La nouvelle méthode, décrite dans la revue Journal Of Biological Chemistry, implique une technologie électrochimique permettant d’observer et d’analyser en détail la progression du repliement de la protéine tau. Effectuée en temps réel, elle permet une observation en direct des étapes critiques de la voie de toxicité de tau, notamment le point de non-retour où la protéine devient toxique. De plus, la stimulation électrique imiterait parfaitement la signalisation naturelle déclenchant le repliement de la protéine, et permettrait une observation directe sans besoin d’utiliser des molécules supplémentaires.
« Cette méthode fournit aux scientifiques un nouveau moyen de déclencher et d’observer simultanément les changements dynamiques de la protéine lors de sa transition de l’utile au toxique », suggère dans un communiqué Daniel E. Morse, professeur émérite de biochimie et de génétique moléculaire à l’Université de Californie (à Santa Barabara), et co-auteur principal de la nouvelle étude. D’après l’expert, pouvoir activer ou inverser le processus à volonté permettrait de déterminer quelles molécules pourraient le bloquer et à quelle étape du repliement protéinique.
Afin d’établir leur protocole d’observation, les chercheurs de la nouvelle étude ont testé un éventail de stimuli électriques au niveau d’un peptide central de la protéine tau, appelé K18. Il s’agit de la zone de la protéine tau contenant les ligands de liaison aux microtubules, à partir de laquelle débute le repliement protéinique.
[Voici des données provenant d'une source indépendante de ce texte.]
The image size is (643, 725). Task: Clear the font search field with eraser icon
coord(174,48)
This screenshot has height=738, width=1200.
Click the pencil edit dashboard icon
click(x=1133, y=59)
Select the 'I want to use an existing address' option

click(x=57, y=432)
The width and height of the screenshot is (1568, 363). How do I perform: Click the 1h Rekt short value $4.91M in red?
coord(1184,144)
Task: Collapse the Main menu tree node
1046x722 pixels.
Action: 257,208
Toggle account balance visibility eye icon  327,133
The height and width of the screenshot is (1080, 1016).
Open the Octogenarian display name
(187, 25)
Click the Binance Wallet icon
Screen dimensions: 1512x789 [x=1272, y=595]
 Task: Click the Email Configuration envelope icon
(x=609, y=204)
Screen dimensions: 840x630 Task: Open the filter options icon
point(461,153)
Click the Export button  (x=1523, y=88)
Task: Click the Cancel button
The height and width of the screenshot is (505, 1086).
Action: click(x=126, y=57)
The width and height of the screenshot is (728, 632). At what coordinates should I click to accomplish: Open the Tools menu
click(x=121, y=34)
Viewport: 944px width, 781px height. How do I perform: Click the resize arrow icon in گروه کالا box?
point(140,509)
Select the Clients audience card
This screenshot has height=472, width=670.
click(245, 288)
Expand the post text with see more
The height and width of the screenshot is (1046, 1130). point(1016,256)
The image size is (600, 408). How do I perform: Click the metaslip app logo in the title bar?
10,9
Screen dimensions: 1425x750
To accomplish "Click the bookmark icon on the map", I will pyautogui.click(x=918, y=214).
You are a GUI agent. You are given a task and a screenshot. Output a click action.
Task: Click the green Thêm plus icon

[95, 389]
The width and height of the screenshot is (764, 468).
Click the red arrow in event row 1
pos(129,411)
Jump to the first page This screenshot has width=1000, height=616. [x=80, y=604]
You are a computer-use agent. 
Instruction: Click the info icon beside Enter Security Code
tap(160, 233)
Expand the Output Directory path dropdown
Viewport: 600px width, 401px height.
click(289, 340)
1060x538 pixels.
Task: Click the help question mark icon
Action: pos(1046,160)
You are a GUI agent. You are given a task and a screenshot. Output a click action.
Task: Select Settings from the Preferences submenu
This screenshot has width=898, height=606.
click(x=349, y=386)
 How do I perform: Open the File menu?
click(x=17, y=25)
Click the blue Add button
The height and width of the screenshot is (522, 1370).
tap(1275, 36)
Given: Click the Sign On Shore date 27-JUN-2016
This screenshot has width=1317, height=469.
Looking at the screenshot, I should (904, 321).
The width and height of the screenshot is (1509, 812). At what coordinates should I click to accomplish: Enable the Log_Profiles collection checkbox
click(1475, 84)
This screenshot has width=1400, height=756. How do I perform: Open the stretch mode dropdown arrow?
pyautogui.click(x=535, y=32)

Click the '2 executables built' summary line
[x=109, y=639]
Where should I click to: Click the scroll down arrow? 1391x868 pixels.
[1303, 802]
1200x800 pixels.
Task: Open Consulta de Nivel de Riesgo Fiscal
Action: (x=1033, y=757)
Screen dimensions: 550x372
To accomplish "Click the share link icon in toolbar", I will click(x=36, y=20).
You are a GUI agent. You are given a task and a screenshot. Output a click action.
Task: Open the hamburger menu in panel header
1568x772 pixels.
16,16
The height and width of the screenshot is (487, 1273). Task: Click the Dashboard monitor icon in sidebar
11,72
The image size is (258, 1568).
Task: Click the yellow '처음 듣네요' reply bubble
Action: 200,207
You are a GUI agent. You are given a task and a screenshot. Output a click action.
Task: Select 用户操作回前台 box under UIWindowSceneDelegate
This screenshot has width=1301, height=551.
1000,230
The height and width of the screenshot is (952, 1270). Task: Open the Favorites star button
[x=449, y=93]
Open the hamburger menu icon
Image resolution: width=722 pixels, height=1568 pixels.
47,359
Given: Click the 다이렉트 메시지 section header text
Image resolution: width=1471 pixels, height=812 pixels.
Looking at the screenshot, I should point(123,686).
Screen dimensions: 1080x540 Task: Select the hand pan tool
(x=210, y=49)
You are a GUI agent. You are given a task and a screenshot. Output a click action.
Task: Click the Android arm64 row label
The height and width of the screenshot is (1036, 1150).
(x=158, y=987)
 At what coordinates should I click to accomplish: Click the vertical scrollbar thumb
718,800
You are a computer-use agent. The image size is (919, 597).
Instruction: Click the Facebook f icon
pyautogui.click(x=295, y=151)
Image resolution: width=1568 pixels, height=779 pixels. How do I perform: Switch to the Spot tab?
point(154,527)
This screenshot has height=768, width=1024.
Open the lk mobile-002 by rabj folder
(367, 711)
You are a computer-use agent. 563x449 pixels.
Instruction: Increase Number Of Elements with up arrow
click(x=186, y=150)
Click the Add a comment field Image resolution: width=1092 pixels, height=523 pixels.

D’un autre côté, les stimuli électriques ont été dimensionnés de sorte à imiter le potentiel d’action induisant la phosphorylation de la protéine.
Avec une stimulation oscillante de K18 avec une tension d’environ un volt, les chercheurs ont constaté qu’un enchevêtrement incontrôlable de la protéine tau était enclenché. Avec de brèves expositions (15 minutes), l’enchevêtrement est enclenché, mais semble encore réversible à l’aide d’une stimulation avec une tension électrique inverse. Avec de longues stimulations allant de quelques heures à quelques jours, l’enchevêtrement deviendrait de plus en plus rapide et irréversible.
D’après les chercheurs de la nouvelle étude, ces résultats pourraient suggérer que l’enchevêtrement de la protéine tau (la rendant toxique) serait davantage graduel et pourrait être inversé à certains stades des maladies neurodégénératives tauopathiques.